Mass casualty events happen with little to no warning and in virtually any setting imaginable. They come in many forms, ranging from mass shootings to motor vehicle crashes and natural disasters to building collapses.
A mass casualty event is defined by any instance in which emergency medical services personnel and/or equipment are overwhelmed by the number and severity of casualties at that event.
This doesn’t always mean a mass casualty event involves a large number of injured people. An example could be a two person response crew arriving to a scene involving only three severely wounded individuals. The skills and training may be there, but the resources … both the humans providing treatment and the equipment they need to do so … are outnumbered.
Knowing even highly trained emergency medical personnel can become overwhelmed, it’s a safe assumption the average layperson wouldn’t know where to begin if faced with reacting to a mass casualty event. Ask yourself, if you walked into a situation where 3 … 2… or even 1 person lay on the ground, bleeding profusely, would you know what to do to improve their chance of surviving?
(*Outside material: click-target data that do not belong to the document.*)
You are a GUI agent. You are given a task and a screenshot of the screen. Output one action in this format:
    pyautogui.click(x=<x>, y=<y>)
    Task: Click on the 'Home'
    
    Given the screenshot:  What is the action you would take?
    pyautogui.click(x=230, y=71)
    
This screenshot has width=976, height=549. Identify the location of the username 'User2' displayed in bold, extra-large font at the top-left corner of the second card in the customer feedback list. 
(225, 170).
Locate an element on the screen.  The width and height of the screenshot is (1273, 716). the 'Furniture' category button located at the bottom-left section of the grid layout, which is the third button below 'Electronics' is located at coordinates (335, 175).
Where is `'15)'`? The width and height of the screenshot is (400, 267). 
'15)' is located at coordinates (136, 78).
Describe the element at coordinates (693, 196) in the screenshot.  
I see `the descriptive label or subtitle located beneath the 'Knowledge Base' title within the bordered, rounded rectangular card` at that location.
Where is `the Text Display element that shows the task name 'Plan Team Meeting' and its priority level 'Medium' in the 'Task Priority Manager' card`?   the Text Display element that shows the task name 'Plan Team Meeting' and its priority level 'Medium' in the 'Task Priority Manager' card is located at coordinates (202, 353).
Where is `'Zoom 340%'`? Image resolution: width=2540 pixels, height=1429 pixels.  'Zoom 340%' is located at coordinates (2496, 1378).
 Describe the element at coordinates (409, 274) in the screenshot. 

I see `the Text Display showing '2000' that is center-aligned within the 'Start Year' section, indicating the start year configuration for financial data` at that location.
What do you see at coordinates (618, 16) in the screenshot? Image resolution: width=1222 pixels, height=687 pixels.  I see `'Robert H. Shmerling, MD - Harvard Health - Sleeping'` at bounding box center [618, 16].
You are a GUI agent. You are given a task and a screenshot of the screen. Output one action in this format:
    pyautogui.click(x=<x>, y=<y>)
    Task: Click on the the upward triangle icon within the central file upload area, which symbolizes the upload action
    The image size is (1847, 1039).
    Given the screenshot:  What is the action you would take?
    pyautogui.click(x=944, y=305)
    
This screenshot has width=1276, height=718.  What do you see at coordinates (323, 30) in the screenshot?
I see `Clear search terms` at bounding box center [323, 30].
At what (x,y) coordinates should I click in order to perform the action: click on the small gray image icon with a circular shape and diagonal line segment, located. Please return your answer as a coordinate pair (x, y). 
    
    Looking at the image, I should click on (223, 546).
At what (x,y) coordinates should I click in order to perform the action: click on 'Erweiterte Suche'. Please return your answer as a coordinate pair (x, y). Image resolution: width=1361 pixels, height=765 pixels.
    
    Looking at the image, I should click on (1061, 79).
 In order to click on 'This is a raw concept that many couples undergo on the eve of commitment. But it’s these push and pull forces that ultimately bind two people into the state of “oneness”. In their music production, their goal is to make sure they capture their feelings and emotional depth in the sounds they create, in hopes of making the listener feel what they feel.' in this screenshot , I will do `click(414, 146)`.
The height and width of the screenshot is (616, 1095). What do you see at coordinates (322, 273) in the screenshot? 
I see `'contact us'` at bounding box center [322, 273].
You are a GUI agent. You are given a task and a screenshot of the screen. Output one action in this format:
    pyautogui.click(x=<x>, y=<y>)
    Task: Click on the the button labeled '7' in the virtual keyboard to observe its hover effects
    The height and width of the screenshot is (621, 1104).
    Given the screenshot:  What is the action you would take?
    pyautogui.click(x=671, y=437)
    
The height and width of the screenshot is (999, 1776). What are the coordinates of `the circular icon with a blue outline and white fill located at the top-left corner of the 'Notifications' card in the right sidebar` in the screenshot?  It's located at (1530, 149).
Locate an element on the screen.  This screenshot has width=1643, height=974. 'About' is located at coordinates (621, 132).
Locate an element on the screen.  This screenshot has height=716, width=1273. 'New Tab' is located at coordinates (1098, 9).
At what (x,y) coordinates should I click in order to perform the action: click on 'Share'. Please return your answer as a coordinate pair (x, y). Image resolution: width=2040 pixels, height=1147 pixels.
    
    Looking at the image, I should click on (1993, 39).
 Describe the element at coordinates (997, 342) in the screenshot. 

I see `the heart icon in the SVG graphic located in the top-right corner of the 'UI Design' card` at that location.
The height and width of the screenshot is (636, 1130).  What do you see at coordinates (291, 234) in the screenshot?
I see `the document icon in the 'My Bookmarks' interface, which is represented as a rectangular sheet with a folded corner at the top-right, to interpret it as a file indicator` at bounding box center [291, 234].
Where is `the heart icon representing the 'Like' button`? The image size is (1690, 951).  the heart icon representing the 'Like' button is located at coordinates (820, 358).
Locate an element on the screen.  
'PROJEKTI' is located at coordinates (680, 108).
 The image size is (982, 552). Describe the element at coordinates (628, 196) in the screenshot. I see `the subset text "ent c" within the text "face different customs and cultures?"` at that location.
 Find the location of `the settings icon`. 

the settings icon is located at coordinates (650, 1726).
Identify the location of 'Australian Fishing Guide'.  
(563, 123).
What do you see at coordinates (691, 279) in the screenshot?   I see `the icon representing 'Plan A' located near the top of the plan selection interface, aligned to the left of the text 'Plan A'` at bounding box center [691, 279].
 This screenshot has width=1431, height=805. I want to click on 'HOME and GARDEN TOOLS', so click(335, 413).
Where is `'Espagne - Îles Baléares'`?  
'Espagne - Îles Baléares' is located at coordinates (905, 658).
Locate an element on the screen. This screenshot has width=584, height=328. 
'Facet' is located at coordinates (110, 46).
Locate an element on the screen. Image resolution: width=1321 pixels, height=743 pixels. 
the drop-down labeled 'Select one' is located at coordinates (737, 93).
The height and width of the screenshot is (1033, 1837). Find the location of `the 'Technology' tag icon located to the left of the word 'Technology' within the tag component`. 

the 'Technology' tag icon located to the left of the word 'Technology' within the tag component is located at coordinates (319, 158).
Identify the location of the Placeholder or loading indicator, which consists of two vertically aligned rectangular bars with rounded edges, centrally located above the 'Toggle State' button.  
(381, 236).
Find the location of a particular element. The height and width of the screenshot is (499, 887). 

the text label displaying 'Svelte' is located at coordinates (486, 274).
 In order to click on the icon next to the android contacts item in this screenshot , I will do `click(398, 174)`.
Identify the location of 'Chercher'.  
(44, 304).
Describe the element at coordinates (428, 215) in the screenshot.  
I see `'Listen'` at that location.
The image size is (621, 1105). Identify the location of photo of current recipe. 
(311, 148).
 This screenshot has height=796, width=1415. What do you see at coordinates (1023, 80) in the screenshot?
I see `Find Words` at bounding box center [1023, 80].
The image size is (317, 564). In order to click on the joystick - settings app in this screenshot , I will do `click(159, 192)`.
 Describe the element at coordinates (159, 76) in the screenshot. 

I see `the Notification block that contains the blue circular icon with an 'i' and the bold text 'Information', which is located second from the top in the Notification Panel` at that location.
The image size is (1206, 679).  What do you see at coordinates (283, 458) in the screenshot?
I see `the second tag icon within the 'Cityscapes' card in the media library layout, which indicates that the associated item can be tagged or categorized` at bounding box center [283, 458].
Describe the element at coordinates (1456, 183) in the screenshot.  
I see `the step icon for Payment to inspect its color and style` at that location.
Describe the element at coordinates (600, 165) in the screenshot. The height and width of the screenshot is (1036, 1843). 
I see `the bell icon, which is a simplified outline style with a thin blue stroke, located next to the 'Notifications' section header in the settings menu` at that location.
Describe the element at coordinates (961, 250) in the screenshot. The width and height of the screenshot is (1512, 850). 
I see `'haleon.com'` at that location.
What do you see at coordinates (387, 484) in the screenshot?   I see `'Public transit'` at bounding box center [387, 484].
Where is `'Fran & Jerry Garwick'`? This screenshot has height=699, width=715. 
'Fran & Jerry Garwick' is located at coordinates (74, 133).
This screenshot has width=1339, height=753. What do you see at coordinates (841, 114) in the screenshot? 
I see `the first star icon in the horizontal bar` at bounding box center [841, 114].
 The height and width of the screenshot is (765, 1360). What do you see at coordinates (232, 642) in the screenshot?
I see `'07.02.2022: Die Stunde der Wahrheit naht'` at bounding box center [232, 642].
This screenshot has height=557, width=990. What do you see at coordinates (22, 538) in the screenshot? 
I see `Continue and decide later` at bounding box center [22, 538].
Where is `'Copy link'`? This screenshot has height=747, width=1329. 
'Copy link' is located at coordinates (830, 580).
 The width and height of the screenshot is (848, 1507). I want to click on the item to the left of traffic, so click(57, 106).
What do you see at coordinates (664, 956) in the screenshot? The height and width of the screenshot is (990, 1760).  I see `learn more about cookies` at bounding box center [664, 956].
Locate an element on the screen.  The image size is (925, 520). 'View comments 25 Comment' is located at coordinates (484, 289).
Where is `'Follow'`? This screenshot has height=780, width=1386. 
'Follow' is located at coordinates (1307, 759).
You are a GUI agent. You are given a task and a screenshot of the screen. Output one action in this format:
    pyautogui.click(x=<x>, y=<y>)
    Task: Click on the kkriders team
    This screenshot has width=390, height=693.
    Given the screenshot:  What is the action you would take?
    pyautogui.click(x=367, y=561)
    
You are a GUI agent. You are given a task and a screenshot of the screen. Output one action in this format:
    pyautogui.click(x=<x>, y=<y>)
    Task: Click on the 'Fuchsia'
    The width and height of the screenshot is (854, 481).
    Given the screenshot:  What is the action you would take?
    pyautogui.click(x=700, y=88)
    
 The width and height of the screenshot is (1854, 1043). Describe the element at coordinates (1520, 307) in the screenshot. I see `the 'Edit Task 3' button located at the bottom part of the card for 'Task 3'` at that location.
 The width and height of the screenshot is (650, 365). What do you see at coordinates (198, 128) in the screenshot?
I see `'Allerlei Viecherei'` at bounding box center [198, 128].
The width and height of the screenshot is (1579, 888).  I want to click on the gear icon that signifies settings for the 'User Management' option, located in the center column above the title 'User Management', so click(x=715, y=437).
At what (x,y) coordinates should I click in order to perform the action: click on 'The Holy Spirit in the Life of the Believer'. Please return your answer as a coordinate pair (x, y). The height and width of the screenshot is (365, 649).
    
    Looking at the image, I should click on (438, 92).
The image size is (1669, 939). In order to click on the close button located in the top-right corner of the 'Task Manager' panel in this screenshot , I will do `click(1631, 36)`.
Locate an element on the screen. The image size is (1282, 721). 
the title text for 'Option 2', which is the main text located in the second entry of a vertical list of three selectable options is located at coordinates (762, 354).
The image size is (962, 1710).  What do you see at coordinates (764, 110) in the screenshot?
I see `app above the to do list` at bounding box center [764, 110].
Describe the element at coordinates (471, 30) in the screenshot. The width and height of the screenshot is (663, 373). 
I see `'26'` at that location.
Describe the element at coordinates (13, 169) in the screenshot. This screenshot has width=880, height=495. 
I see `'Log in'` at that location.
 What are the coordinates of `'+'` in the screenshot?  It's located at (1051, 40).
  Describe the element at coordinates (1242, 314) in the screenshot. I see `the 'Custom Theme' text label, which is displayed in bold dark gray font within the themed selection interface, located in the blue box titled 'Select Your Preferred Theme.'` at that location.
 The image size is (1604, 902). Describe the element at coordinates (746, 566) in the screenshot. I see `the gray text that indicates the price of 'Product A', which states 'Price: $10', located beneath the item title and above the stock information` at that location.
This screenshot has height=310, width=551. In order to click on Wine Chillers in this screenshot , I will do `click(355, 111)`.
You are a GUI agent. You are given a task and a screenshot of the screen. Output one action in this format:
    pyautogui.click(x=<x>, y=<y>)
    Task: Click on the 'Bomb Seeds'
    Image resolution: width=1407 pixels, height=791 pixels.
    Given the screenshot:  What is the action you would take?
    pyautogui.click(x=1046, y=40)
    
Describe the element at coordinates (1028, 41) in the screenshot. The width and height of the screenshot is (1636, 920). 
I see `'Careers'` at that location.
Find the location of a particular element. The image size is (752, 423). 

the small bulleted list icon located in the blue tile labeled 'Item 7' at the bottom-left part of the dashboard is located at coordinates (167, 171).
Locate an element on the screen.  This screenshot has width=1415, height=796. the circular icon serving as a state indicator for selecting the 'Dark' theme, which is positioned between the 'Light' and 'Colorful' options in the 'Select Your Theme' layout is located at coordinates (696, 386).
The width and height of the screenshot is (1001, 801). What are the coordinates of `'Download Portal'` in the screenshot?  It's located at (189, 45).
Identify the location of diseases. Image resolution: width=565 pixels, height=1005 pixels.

It’s a safe bet most would not, which helped spur the launch of a White House campaign over 3 years ago known as “Stop the Bleed.” “Stop the Bleed” is a call to action in helping cultivate grassroots efforts that encourage bystanders to become trained, equipped, and empowered to help in a bleeding emergency before professional help arrives.
No matter how quickly emergency medical personnel arrive to a scene, it’s often bystanders who are first to respond to an event. Trauma related injuries, which are among the more common types in mass casualty situations, may often involve bleeding from one or multiple sources from the body. Depending on the severity of the bleeding, a person can die from blood loss within 5 minutes. Therefore, rapid detection and stopping the source of bleeding can literally mean the difference between someone living and dying. While this may seem overwhelming and something you cannot do, trust in yourself and note that taking just a few simple actions can help save lives.
Should you find yourself in the midst of a mass casualty event, first make sure you and those around you are moved to safety, if necessary. Next, call or have someone call 9-1-1 immediately so you know additional help is on its way. If there is a need to stop an active bleed, there are 3 specific actions you can take until help arrives.
The first is applying direct pressure, with your hands, from where the bleeding is coming from. This means exposing the area to confirm where the bleeding is coming from and applying firm, steady pressure over the site with both hands (if possible). The second method that may have to be used is applying a dressing and pressing it against the exposed bleeding area.
If bandages are not readily available, clothing may have to be utilized by being placed over the wound to apply firm, steady pressure. Thirdly, if bleeding doesn’t stop from the previous two methods, a tourniquet will need to be applied. Like bandages, medical-grade tourniquets may not be on hand.
While commercially made tourniquets are far more effective and recommended, in real-world applications improvising with what resources are available may be the only option. Tourniquets can be made with a variety of common materials. Choose a material such as a belt, long strip of cloth (such as a t-shirt), shoelaces, backpack straps, or even a bra. You’ll also need something to provide adequate torsion in order to generate enough compression to achieve blood flow restriction.
These can include any short, strong, and straight item such as a stick, metal rod, flashlight, or even a wrapped up knife. Wrap the tourniquet around the limb, two inches closer to the body from the wound site. One important note is to make sure you do not apply it directly over a joint. Once applied, use the remaining tourniquet material to tie onto your torsion device and then begin turning it slowly until blood flow is stopped. Once it stops, tie the tourniquet securely in place.
Above all, the way think about first response and acting quickly in mass casualty situations must change. If you haven’t received first-aid training, consider doing so, regardless of our profession or skill sets. Again, mass casualty events can happen anywhere at any time and you never know when you might be faced with needing to provide life-saving measures to fellow co-workers, students, or complete strangers.
Anyone can save a life and you do not need years of training to be able to do it. Unfortunately, we live a world where this type of training and preparation has become a harsh reality. If you would like more information regarding the “Stop the Bleed” campaign, along with additional information and life-saving tips, you can find it on the web at dhs.gov/stopthebleed.